These changes expand access and improve outcomes, especially for rural areas, while giving providers more flexibility and fewer restrictions for telehealth services. They also make scheduling and staffing more efficient. 

Improved Care for Chronic Illness and Behavioral Health Needs

Changes include making chronic disease prevention and management a national priority and integrating behavior health into primary care.
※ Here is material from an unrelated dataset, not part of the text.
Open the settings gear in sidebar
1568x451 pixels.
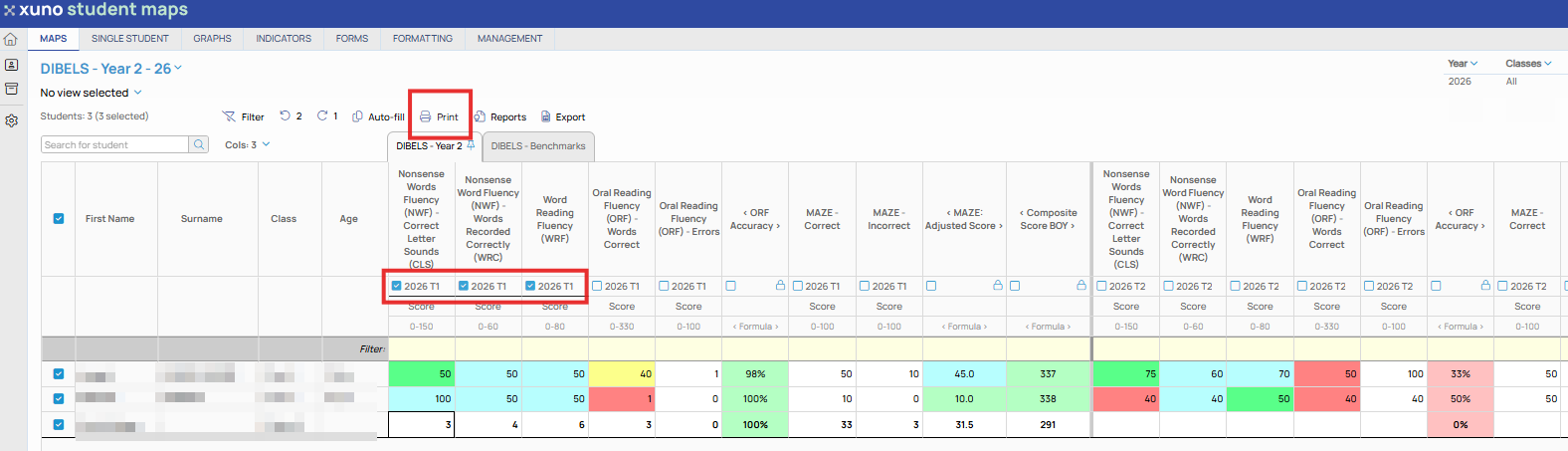11,120
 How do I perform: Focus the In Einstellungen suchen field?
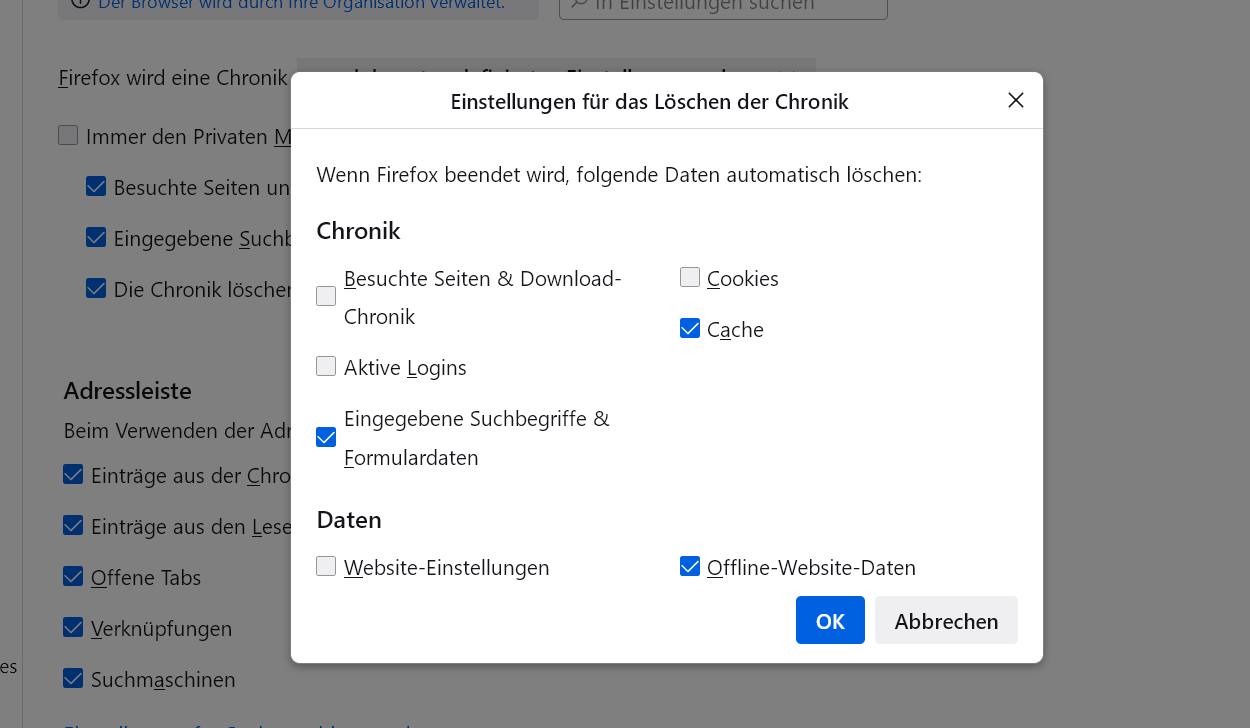click(x=722, y=5)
This includes new optional add-on billing codes to support behavioral health integration (BHI) and psychiatric collaborative care as part of advanced primary care management (APCM). 
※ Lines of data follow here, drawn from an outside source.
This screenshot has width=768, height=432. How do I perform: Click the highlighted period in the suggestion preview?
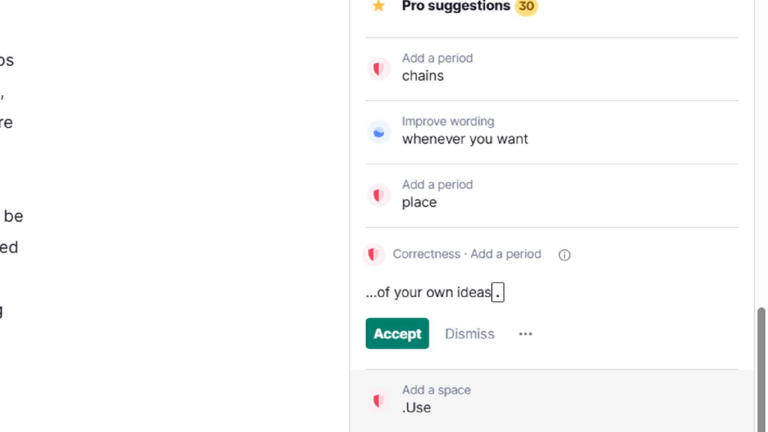pos(498,292)
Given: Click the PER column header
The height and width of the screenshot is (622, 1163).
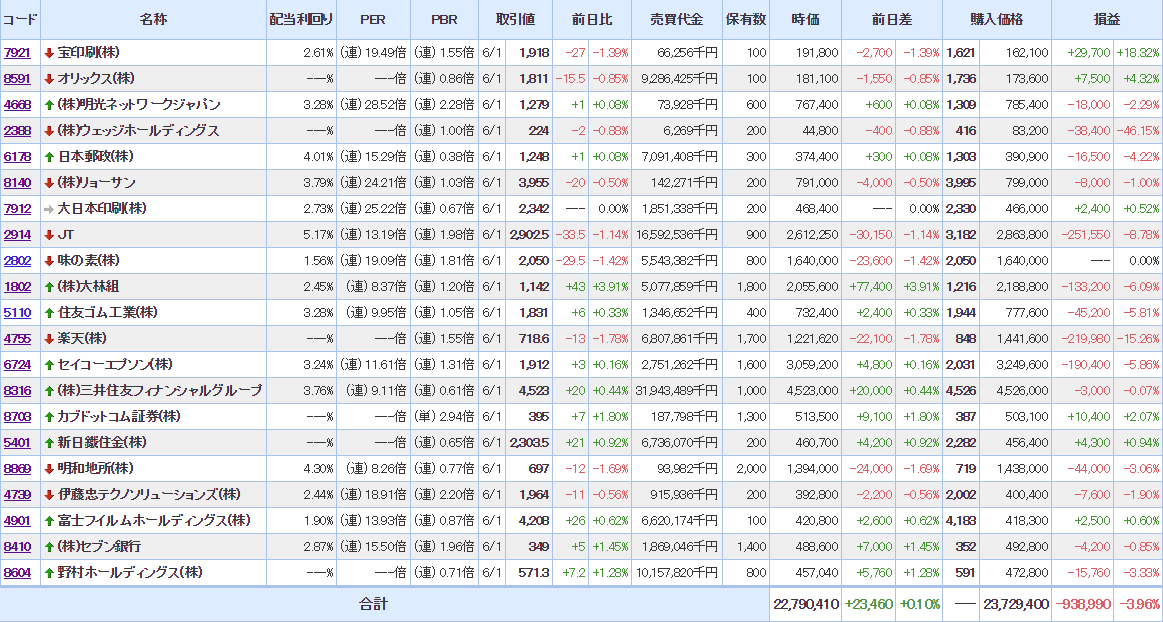Looking at the screenshot, I should (373, 20).
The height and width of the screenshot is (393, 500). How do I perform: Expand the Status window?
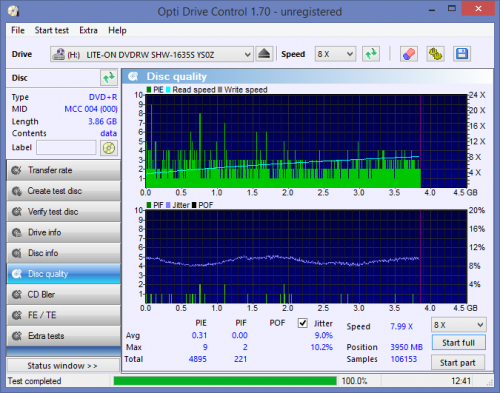63,366
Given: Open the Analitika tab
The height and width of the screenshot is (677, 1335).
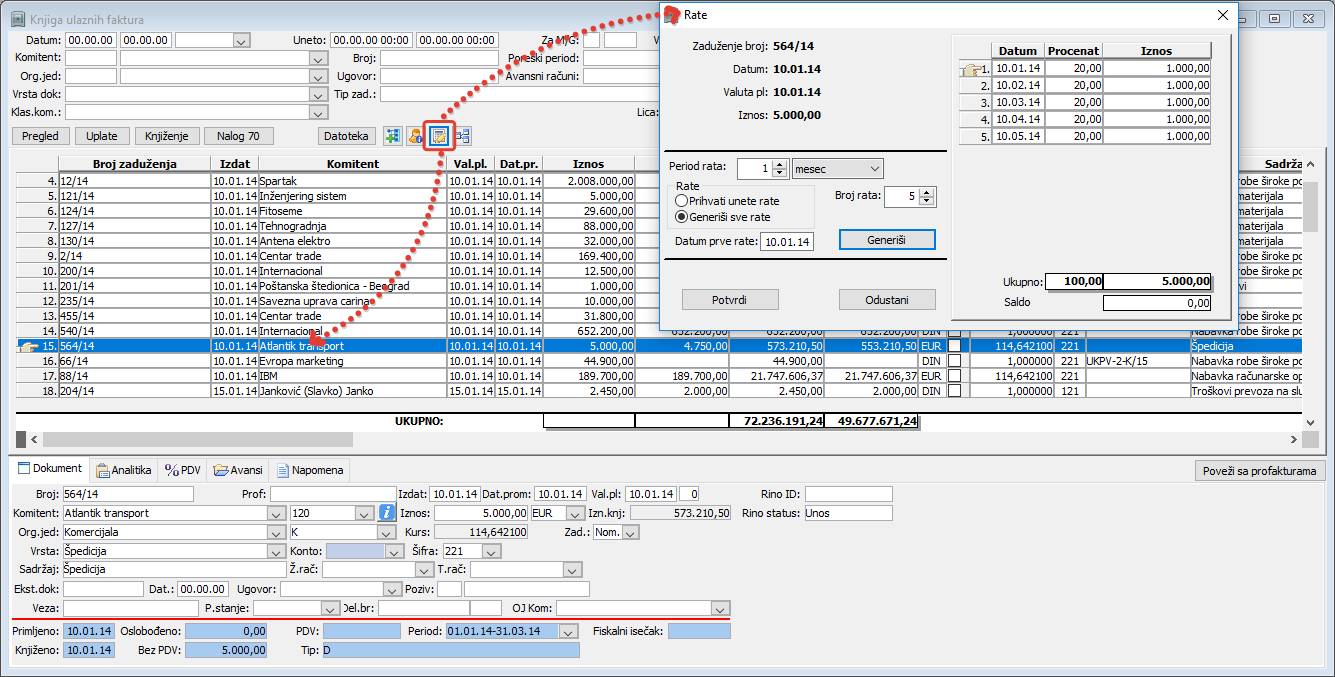Looking at the screenshot, I should (x=123, y=470).
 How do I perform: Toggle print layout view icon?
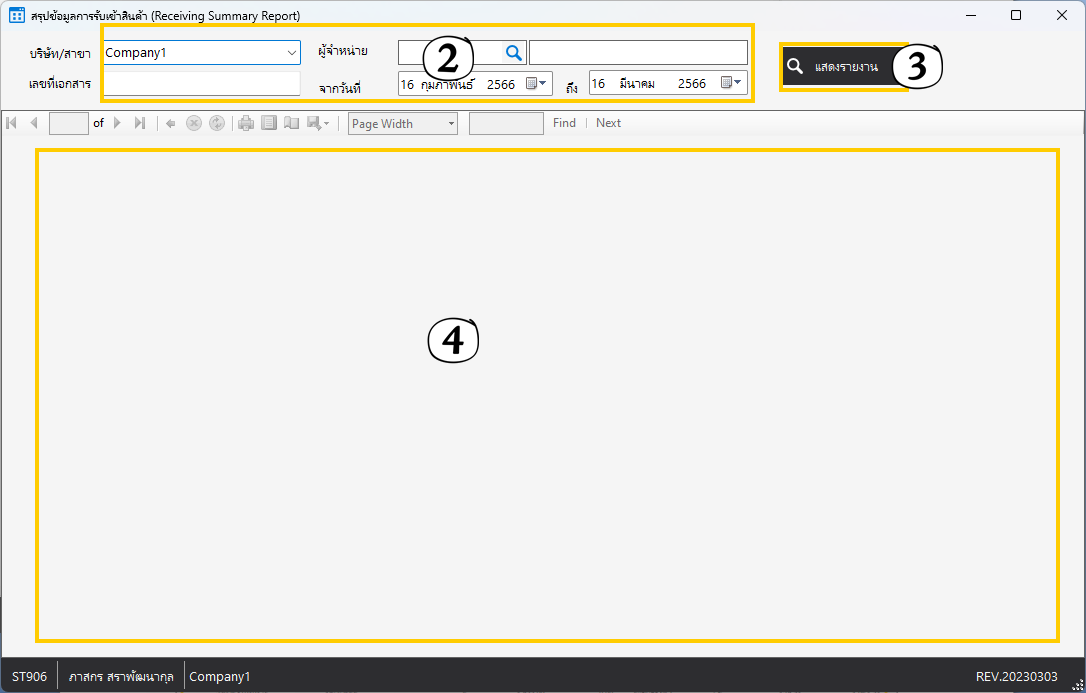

HCPCS code G0511 (general care management) sunsetted September 30, 2025. And in 2026, RHCs and FQHCs will bill individual CPT/HCPCS codes for CCM, APCM, behavioral health integration, and remote monitoring:

  • G0556 for patients with zero to one chronic conditions
  • G0557 for patients with two or more chronic conditions
  • G0558 for qualified Medicare beneficiaries with two or more chronic conditions

CMS also expanded payment for digital mental health treatment (DMHT) devices used to treat attention deficit hyperactivity disorder (ADHD). It may in the future expand payments to other devices as well.
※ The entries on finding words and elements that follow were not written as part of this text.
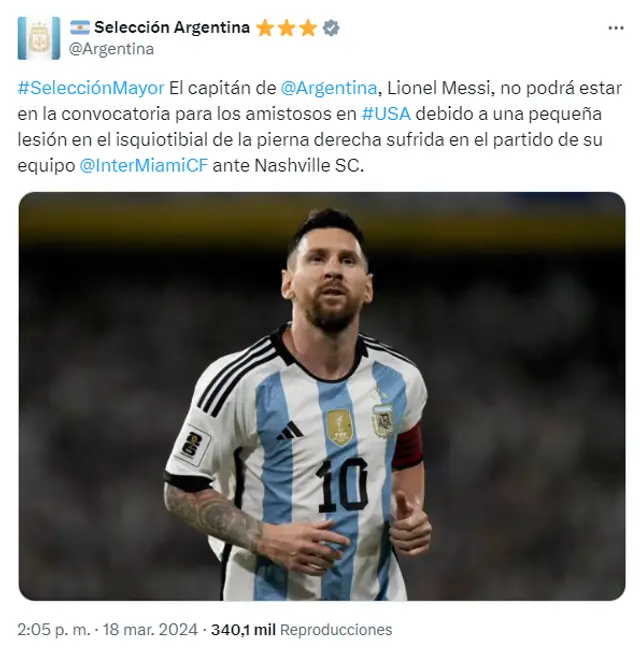Click the last gold star before verified badge
640x649 pixels.
(308, 28)
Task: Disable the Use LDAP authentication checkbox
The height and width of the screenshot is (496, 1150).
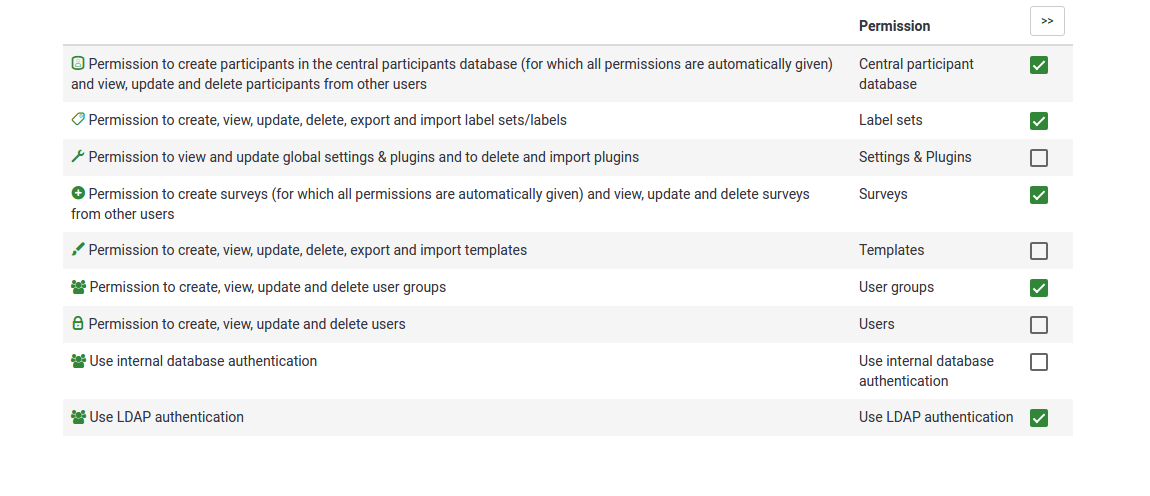Action: coord(1039,418)
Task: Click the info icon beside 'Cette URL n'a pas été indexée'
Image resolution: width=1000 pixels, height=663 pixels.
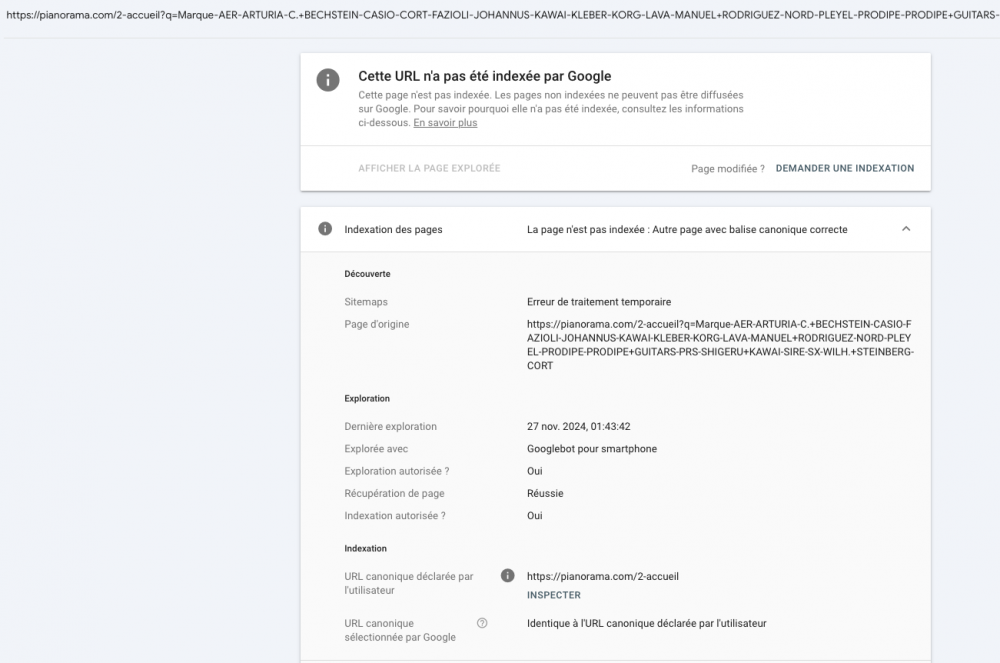Action: point(328,80)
These updates give providers and practices more revenue streams. They also make it easier to incorporate technology into treatment plans. 

Medicare Prescription Drug Inflation Rebate Program Changes

CMS is finalizing a claims-based methodology to remove 340B units from Medicare Part D inflation rebate calculations. This change is intended to ensure that drugs purchased under the 340B Discount Drug Program are left out of rebate calculations when they qualify.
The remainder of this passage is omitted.